The cyber-attack seed is unknowingly sown by the electronic manufacturer that uses the substituted component reels in their assembly process. The manufacturers are doing their absolute best to mitigate counterfeit components assuming that the anti-counterfeiting measures are effective against cyber-engineered components. Unfortunately, this is not the case, mainly for two reasons:
Existing counterfeit mitigation standards do not require any test at all of components that were purchased from an authorized component distributor. The notion that the attacking organization is powerful enough to design and manufacture advanced cyber components but does not have the resources to infiltrate the authorized supply chain is nothing short of ridiculous. Nevertheless, not a single authorized component is tested.
Second, even tested components are randomly selected from the test poll. The typical sampling according to SAE AS6081 standard ratio is ~10% by visual defects inspection, ~0.1% by destructive tests that have some chance of detecting counterfeit components like dimensions, color permanency, decapsulation, and ~3% by X-ray. This sampling ratio is not effective against cyber engineered or counterfeit components that today are being dispersed among authentic components in the same reel or tray. The holes in the net are just too wide to catch the cyber components by this sampling ratio.
Unfortunately, the latest cyber infiltration events prove that using current counterfeit mitigation against cyber engineered components is not effective.

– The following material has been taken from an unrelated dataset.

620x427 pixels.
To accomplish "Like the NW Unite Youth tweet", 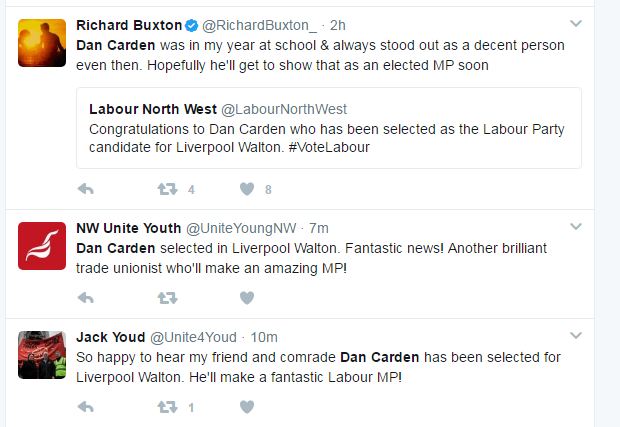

One can only imagine what effect an inserted cyber component may have on autonomous vehicles, military equipment or medical devices.

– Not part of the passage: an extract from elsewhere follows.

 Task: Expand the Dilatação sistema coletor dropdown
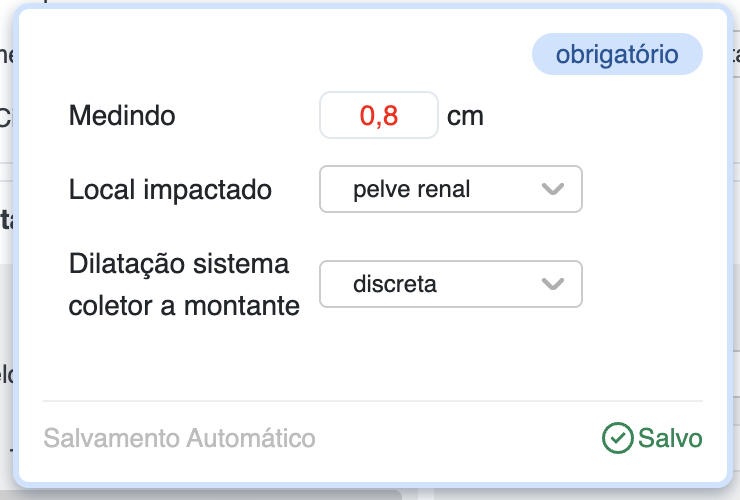[x=450, y=284]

Post-assembly mitigation is not satisfactory and doesn’t provides any relief. Cyber-attack can take different forms and many faces, from mass-data extraction to deteriorated functionality. It may be used to claim ransom or as a “Sleeper Agent” awaiting due date. You simply can’t afford malicious hardware in your organization. Only pre-assembly detection can prevent cyber component from infiltrating your organization.
Modern testing should act precautionary by verifying that every component assembled is 100% tested. “Cybord” delivers affordable, fully automated, multi-physics, high throughput, 100% non-destructive component inspection and authentication. The system scans every component without removing it from its original packaging. It then uploads and processes the component using comprehensive AI-based, Big-Data algorithms, ensuring the security your product needs.
Software cyber security gets most of the attention, but “Zero-Trust” goes all the way to the hardware, where systems can be the most vulnerable.